In my searching travels, I also came across metal ground quivers which can also hold a bow, but I’d seen a wooden one at the club for a hybrid longbow and that had been created by its owner. I am not that handy at woodwork, so I eventually found them for sale here, but they’re also rather pricey at £30+
Yet this is something that I could really do with for outdoor target shooting. It’s just something to hold the bow off the ground and keep it dry while chatting or collecting arrows.
I was just about to settle for a metal Cartel ground quiver for about £12 inc. postage when…
… miraculously, after spending far too long searching for such things, I found (and bought) this second hand item on eBay for a fiver:
Not a bad find!
Update: When I was in the shop buying my bow, I asked the salesman-archer if he had those walking sticks/bow rests with the ground spike and antlers atop. (I knew they used to sell them because of a dead link I found online.) Well, it turns out he used to make them and it was he who sold them to the company online that still stocks them. He told me to get a roe antler for a few quid off eBay, a birch staff, and attach with 2-part epoxy resin. Then drill a hole in the bottom for a tent peg with the hook sawn off. I might well give this a go as it’ll be a lot cheaper than the £50 they are online.
While I remember…
During the 3D shoot, the men’s barebow winner told me that, apart from years of practice, the answer is to tune your equipment. He pointed out most people can’t be bothered, so they never score as well as they could. Indeed, when I shared this info with another beginner they said immediately, “Oh, but who can be bothered doing all that?”
I had asked what tuning was and the simplified response, while scoring a shot on the 3D range, was, to summarise: altering the nocking point on the string until it hits a sweet spot that feels just right, then shooting long bare-shafts and cutting them down until they’re just right, meaning the “spine” or stiffness of them is just right.
So, of course, I plan to do this, but maybe not until my next-again bow, with new arrows, when I’ve got 6 months to a year in hand and my shooting is more consistent and my understanding great enough to be able to determine what qualifies as right.

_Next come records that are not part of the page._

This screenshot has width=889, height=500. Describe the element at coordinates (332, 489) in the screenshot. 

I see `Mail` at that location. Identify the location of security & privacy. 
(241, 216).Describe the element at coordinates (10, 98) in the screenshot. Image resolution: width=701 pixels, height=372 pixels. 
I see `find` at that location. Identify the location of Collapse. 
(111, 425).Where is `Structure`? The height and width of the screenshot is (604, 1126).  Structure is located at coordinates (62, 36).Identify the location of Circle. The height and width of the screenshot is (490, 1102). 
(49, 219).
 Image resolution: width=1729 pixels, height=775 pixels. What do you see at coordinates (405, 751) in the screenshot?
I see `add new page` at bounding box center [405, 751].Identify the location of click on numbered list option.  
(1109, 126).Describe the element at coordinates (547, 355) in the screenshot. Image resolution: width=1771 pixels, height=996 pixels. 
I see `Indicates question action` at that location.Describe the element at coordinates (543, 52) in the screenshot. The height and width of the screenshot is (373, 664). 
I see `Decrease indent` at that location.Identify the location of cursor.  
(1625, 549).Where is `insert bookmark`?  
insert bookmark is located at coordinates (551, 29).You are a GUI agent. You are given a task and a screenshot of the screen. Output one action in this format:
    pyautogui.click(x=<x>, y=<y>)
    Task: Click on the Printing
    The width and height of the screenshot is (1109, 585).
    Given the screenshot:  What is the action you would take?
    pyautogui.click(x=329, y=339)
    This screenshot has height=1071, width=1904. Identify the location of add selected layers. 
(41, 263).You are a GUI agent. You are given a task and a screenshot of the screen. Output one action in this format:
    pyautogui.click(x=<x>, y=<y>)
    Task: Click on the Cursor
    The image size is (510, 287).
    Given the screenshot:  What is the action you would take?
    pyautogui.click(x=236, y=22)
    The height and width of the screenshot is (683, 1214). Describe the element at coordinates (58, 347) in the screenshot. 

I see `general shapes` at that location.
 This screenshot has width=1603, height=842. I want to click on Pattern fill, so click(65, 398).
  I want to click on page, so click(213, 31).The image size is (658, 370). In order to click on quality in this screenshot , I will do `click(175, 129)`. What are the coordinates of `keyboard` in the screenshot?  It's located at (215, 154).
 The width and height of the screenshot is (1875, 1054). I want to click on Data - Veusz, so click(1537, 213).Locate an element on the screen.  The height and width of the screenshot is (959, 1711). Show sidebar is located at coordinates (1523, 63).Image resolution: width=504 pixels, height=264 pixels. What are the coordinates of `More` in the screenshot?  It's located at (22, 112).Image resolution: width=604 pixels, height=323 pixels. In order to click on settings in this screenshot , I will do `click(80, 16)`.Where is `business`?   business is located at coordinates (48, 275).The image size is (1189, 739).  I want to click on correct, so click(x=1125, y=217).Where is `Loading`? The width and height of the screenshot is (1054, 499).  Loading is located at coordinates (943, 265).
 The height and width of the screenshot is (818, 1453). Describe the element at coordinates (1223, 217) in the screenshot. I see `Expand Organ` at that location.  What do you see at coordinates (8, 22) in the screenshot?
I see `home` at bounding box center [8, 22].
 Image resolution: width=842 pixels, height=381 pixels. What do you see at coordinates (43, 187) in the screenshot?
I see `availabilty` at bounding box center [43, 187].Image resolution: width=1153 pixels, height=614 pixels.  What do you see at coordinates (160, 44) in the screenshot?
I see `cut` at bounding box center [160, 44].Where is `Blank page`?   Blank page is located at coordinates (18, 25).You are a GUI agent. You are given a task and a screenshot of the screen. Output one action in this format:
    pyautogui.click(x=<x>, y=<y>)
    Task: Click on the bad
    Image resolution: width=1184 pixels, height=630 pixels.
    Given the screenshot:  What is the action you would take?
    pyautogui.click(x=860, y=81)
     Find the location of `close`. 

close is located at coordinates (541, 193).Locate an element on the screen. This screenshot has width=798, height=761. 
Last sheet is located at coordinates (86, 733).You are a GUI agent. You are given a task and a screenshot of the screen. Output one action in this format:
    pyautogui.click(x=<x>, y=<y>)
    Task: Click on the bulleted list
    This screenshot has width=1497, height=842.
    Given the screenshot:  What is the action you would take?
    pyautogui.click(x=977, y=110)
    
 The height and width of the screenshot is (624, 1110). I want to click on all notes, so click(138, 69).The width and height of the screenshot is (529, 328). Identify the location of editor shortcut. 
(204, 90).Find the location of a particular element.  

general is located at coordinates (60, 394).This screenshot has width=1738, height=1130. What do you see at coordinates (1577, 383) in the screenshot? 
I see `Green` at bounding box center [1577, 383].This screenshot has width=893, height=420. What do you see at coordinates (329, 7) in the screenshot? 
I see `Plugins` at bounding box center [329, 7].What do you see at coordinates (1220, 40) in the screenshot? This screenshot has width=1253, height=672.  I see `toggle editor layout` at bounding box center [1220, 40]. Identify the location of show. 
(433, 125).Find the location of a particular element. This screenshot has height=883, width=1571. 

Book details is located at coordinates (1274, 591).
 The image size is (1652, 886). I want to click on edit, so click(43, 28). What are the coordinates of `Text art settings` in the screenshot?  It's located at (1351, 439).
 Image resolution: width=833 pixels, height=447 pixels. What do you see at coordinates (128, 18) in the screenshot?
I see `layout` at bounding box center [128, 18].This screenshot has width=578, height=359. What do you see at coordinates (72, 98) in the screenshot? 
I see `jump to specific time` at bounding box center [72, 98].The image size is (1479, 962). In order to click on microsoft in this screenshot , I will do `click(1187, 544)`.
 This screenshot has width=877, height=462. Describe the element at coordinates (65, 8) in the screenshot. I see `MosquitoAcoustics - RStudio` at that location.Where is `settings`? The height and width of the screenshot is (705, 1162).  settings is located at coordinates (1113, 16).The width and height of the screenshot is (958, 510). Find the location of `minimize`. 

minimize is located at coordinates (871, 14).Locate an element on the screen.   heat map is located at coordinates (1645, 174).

On that note, making my own arrows sounds like it will be necessary. I’m told a good jig only costs about £40. And I like the idea of disappearing into the garage to make my own arrows, there’s something romantic about that idea, like it’s a type of meditation.
The second thing I learnt was that Henry Bodnik (of Bearpaw bows) wrote a book about instinctive archery. This I need to track down.
I’ve discovered that the first book written about archery in the English language was Toxophilus 1545 by Roger Ascham. It’s available for download online as it’s long since out of copyright. I’ve had a glance through it and it’s not going to be an easy read, but I hope some day to have a go at it.
It can be read or downloaded in various formats here.
One thing I haven’t done yet is buy any equipment. There’s lots to think about just trying to determine what bow to get, nevermind the plethora of other accoutrements out there.
I’ve read about people half-filling their quivers with oats to stop the arrows rattling together (probably hunters). One person had a magnet in their back quiver to hold the arrow tips. This stops them falling out when bending over, and gives them a reassuring click when you put them in it.
Metal strips can be applied to wooden arrows so they can be found by a metal detector if you’ve been shooting out in the field or at outdoor targets and lost one. There’s also glow in the dark paint so you can go back at night and find arrows more easily.
No doubt there’s a host of different little tricks-of-the trade like these, and I look forward to learning more and finding out if they’re actually useful. But the first hurdle is getting to the point where I can get my own equipment and I’m not even close yet – still three more beginner lessons to go!